GREAT BARRINGTON — The town of Great Barrington sits about 36 miles from an active train station serving New York City. With help from the state Legislature, travelers from southern Berkshire County may soon have a new way of closing that gap.
In one of its last acts of 2022, the Legislature allocated $150,000 to efforts to shape shuttle bus service linking Great Barrington with Metro North’s Wassaic Train Station in Amenia, N.Y.
No timetable has been set for the start of that service, which will be worked out by a local committee and may be preceded by a feasibility study.
Former state Sen. Adam Hinds filed the legislative earmark specifying money for the shuttle. He said the service to and from Great Barrington would be timed around Harlem Line train arrivals and departures in Amenia.
“So you would bring people to the departing train and be there to pick up people who are getting off the train as well,” he said. Hinds left elected office in late September to become CEO of the Edward M. Kennedy Institute. State Rep. Paul Mark, D-Peru, will take the Senate seat in January.
The allocation for the shuttle bus is part of a $3.8 billion development package signed by Gov. Charlie Baker last month. The money will be spent to improve infrastructure around the state. A total of $1.25 million (or 0.03 percent of all funding) involves the Berkshires, including $100,000 to address Housatonic water discoloration problems.

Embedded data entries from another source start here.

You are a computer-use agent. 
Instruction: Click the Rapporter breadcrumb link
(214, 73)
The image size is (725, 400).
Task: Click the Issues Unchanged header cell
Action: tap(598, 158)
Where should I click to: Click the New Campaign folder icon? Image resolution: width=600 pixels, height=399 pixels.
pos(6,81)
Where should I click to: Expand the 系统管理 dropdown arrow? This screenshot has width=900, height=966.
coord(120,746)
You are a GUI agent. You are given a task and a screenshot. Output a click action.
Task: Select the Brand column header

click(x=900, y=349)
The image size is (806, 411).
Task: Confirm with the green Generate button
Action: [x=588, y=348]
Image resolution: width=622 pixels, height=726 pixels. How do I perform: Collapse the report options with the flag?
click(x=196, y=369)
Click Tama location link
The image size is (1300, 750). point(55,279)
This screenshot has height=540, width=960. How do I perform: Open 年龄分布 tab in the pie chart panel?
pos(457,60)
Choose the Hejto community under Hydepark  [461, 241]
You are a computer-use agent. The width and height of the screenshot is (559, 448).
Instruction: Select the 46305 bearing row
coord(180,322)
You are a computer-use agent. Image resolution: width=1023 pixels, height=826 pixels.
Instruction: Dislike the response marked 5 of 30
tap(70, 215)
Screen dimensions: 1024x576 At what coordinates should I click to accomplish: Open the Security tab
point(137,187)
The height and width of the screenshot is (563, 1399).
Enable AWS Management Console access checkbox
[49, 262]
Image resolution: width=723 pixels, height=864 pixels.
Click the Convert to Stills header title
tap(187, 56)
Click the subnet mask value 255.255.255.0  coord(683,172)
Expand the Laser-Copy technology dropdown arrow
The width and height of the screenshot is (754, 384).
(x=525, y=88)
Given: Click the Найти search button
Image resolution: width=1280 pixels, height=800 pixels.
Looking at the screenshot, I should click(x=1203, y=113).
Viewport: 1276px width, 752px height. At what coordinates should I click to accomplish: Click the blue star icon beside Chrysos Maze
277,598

Use of the shuttle funding will be decided by a local group. The money might be used to conduct a feasibility study, or to start a pilot program.
Select Board member Leigh Davis, who asked Hinds to file for the earmark, said critiques of the Berkshire Flyer train, which links Pittsfield with New York City with highly limited runs, informed her recommendation. To make use of the Flyer, which is testing the viability of weekend service from New York City to and from Pittsfield, residents of Great Barrington must travel 20 miles to get to the local station.
The Wassaic service runs multiple trips daily, not just one Friday evening arrival and one Sunday afternoon return.
“We’ll be catering to people here,” Davis said. It’s going to be a circular bus that will go both ways.”
Davis, who used to co-chair the town’s Economic Development Committee, thinks that pandemic relocations to the Berkshires make bus service to and from Wassaic more feasible than ever.
“We have a lot of people that have moved here specifically from New York City, that still have connections either through work or through family — or through just wanting to keep their connection,” she said. “We have an opportunity to to really build on this.”
Davis said that shuttle service would also benefit students attending Bard College at Simon’s Rock, as well as Berkshire County residents who might not have a car. The Wassaic Train Station has a parking lot.
Davis is confident that demand exists. A Facebook group called Berkshire-Wassaic-NYC Station has 936 members. People use the group to find rides to and from the station and to share gas expenses.
She believes many of those people would be happy to use a newly developed shuttle service.
“I think that if we have something that’s reliable and affordable, and convenient, that will really appeal to so many people,” she said.